Language education policy in the UK: Is English the elephant in the room?
(by Dr Ursula Lanvers, Open University, UK)
(And elephant in the room is a metaphor describing something that people are aware of existing, but are uncomfortable to talk about and rather avoid the subject)
There is a contradiction between what is said and what is happening. In other words, even though officially there's a lot of talk and 'action' promoting the people in UK learn foreign languages, people don't do so. Why is that? Have the attempts to increase language take-up been serious enough? Do people in UK actually think that it is essential and necessary for the UK to raise profiency in foreign languages?

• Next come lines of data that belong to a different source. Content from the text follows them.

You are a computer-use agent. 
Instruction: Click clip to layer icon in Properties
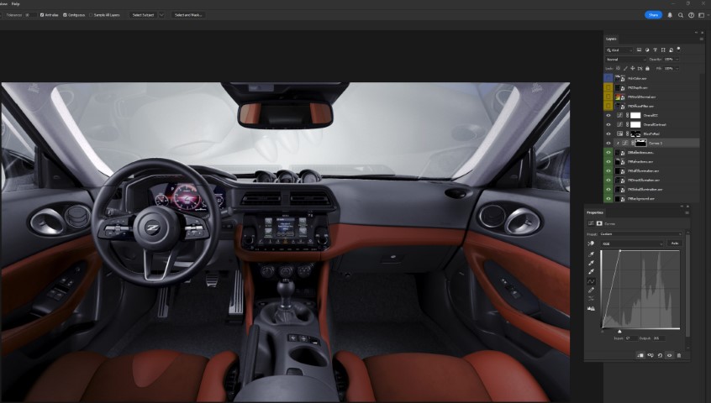(x=640, y=355)
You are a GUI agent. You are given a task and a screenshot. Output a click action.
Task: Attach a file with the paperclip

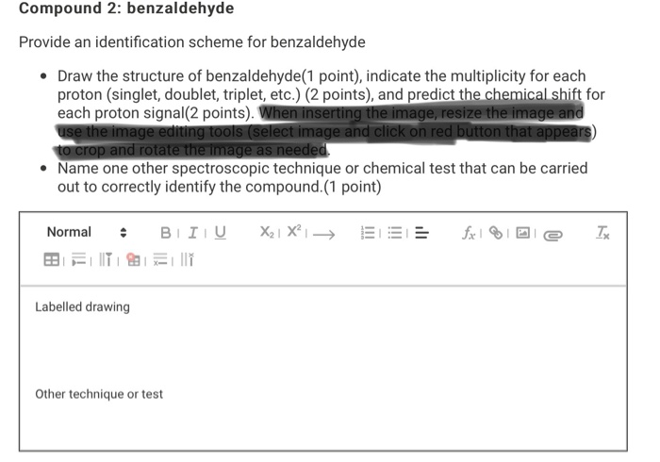pos(553,235)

In her research, Ursula Lanvers, has come to a conclusion that there is a assumption that English alone is enough and people in general are not at all convinced that there is need to promote other languages.
Language education policies
There has been many goverment initiatives (The National Languages Strategy for England, 2002: Languages for all: languages for life)
supporting community languages, promoting careers by promoting languages at work etc.
Reports and reviews:
The Dearing Report, 2007 with some recommendations.
Nuffield Enquiry 2000, conclusion: 'English is not enough', with several recommendations towards that, (e.g language supremo)
National Languages Strategy, 2002
Lots have happened on Secondary sector too:
GCSE = ISCED
2004: 14+ compulsory language learning abolished in England
GCSE results: 71% of pupils achieved Grade A* – C grades in 2009
Steady increase from 1994 (about 53%) to 2009
- A level = ISCED level 3 results:
Those who do language for A levels get very high grades in general. Huge increase of good marks especially on languages.
Multilingual UK – Community languages
14.3% of primary school children and 10,6% of secondary school children speak a first language other than English (2008)
- UK Language skills: some figures Eurobarometer 2006 are quite embarrassing for the UK, for example: Average number of foreign languages studied at school per student:
- A level: UK 0,1, while Finland 2,7
For Primary languages there is no curriculum – only suggested framework
- no specialist teachers
- very narrow selection of languages ( 2008: French 89% school, Spanish 25%, German 10%)
- very few take "community language GCSE"
- Low uptake, low status
High education sector
Many language department s have been closed, (UWE, Belfast, Sussex) and language programmes have been closed.
The rhetoric is politically correct, has emphasis on qualifications not proficiency and there are initiatives and reports on this subject, BUT the reality is rather different.
When looking at the news and media texts some interesting discourses start to emerge.
UK poor linguistic skills are recognized there (One headline: "UK heads for bottom of the class for poor linguistic skills")
and also the students voices echo this. In many ways the students are well ahead of what the politicians have figured out.
The students are highly aware of negative attitude towards languages and about the fact that global English demotivates them.
"English is enough – English language is the global language" –assumption seems to emerge here and there, although it is never mentioned in any official papers.
For example Gordon Brown has said (2008), "… If you have skills, educated in Britain, you can work almost anywhere in the world", which obviously refers to the language.
What to do?
- acknowledge global English as potential threat and demotivator to UK language learning
- address the fallacy publicly: losses to UK
In the discussion and comments coming from the audience, it was noted that it would be very important not to raise awareness only among the citizens but also of the politicians too.
What about language marketing for spreading multilingualism?
As it had already come evident there have already been many initiatives with good recommendations, but it has not lead to proper action – lots of words, yet not much has happened.